"We did what we could."

By Jean Metcalfe

In the crowded streets of Addis Ababa, Vince Emmett saw "people living naked on the street . . . people dead in the street . . . just total wreckage and devastation."

Emmett returned to Louisville in early March from a two-week trip to Ethiopia with members of Southeast Christian Church. Their mission mostly accomplished, despite some tense moments at the airport was to deliver eyeglasses, medicines, music and hope to the impoverished people of that country.

Shortly after his return, Emmett, a musician and owner of Melody Hill Farm recording studio, spoke with me about his "pretty wild musical adventure."

He explained that Ethiopia has a musical heritage the orthodox sound that goes back several thousand years, yet "they're encouraging young people to not play instruments, I guess because they think musicians are wild.

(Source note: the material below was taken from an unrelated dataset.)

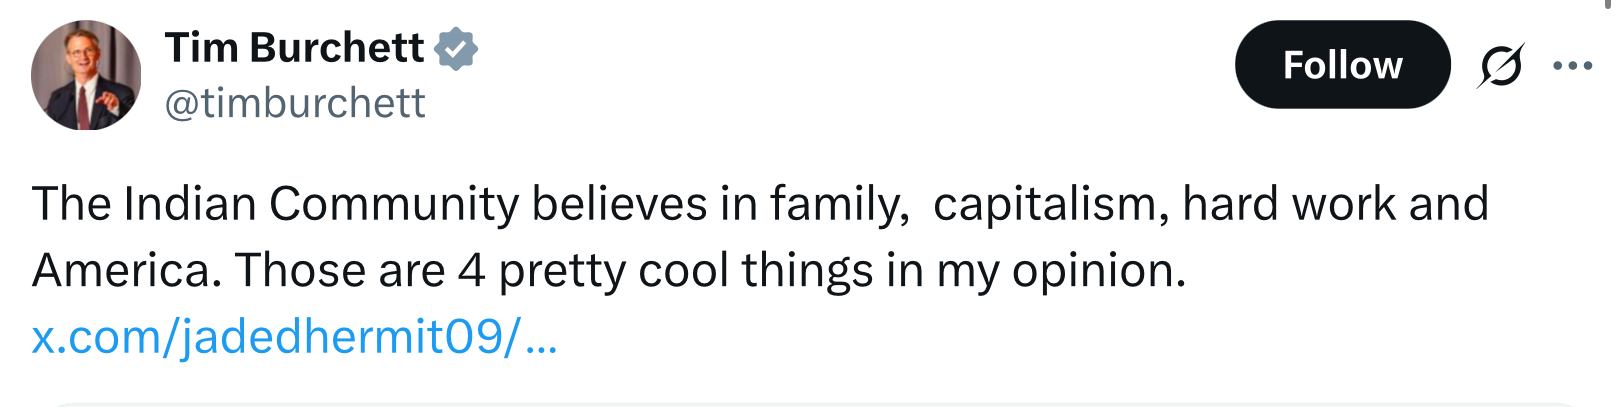Click the words "Indian Community" in the post

pos(320,204)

But their musical heritage is gorgeous. When you do hear some of their music it's really beautiful. They're wanting to learn our stuff and we're wanting to learn their stuff."

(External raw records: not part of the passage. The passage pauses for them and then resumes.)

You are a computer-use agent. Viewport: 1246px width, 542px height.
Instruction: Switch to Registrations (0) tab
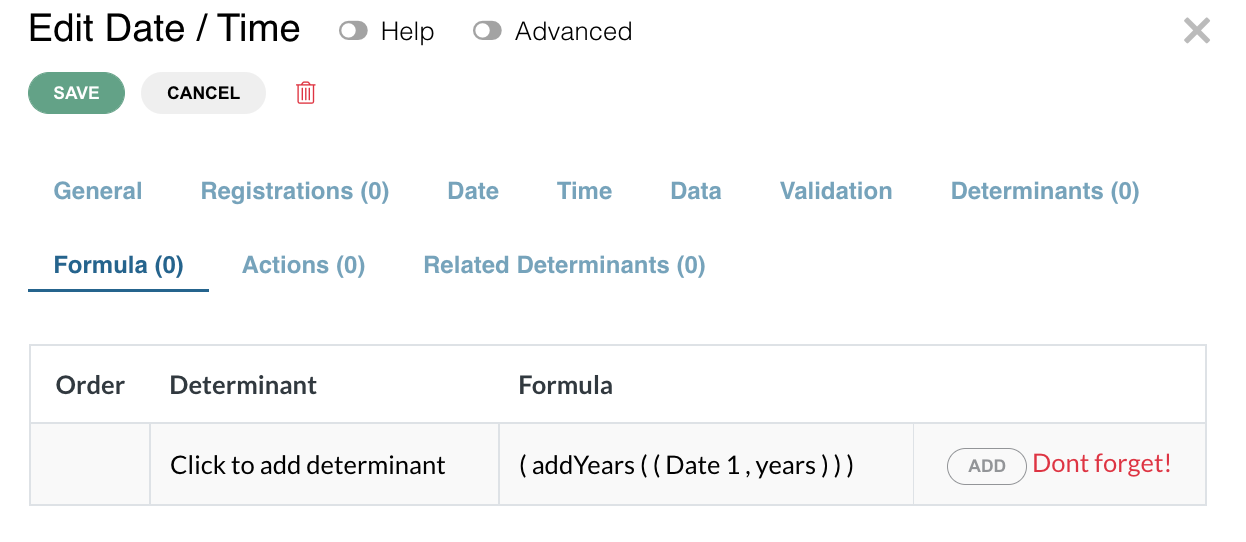coord(295,191)
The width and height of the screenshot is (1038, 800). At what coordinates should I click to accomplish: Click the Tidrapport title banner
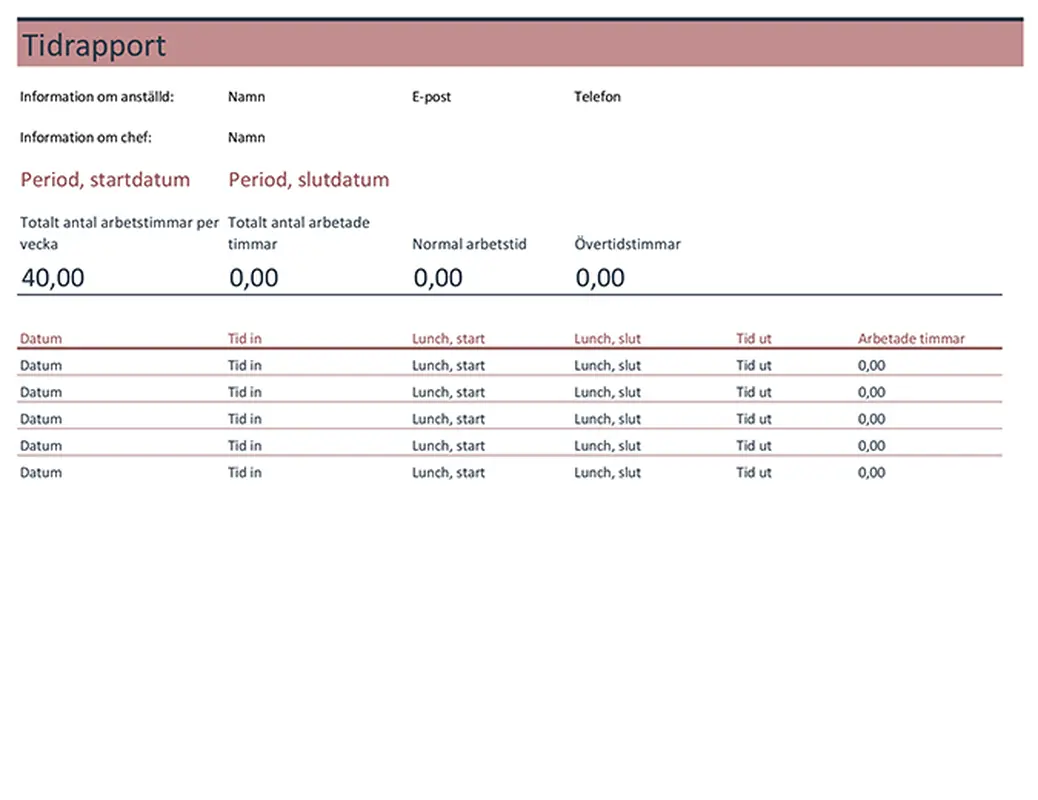(x=519, y=45)
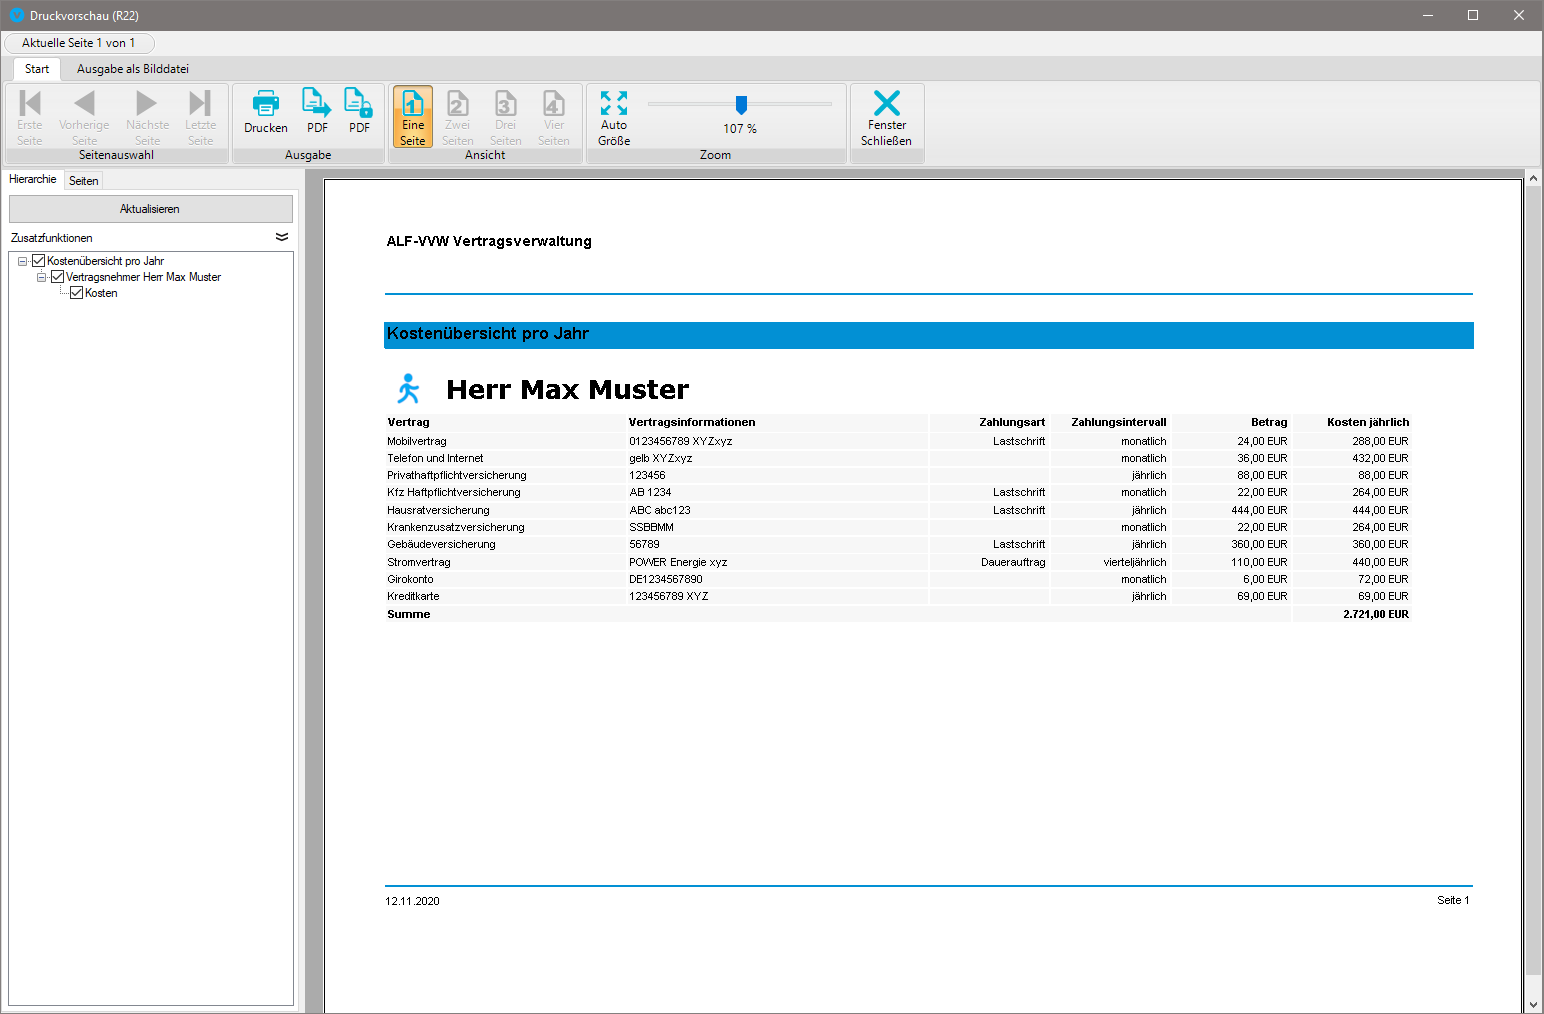Click the Drucken printer icon

(x=266, y=104)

In Addis Ababa, Emmett helped conduct a music seminar, and 60 people showed up for guitar lessons. "They're starved for music over there," he said. To relieve their hunger, Emmett will work in conjunction with two Ethiopian churches to help start a music school in the capital city. "The kids would just flock to it," he said, "There would be thousands."

Of his visits with tribes out in the countryside, he said, "It's unbelievable. . . . you've seen it in National Geographic, but to be there and smell it . . . it's just unbelievable."

"The people just wear animal skins . . . they're just so happy. . . . We played music with them, they killed a goat and cooked it. . . . I'll tell you what, it's an acquired taste. Not like chicken."

"We met some people that didn't know there were any other people on the Earth," he exclaimed. After a way of communicating had been developed, Emmett said, the tribesmen were asked how they explained the airplanes that flew overhead. Their response? "We thought they were really big chickens."

"The Ethiopians are the sweetest people . . . you can't compliment them . . . they want to stay very, very humble, and that just makes for a sweet group of people," Emmett said. "I fell in love with them."

For Emmett, the Ethiopian trip was a life-changing experience. He is glad to be back home but, he says, "I've gotta go back."

When commended for his efforts on behalf of the Ethiopians, Emmett responded modestly, "We did what we could."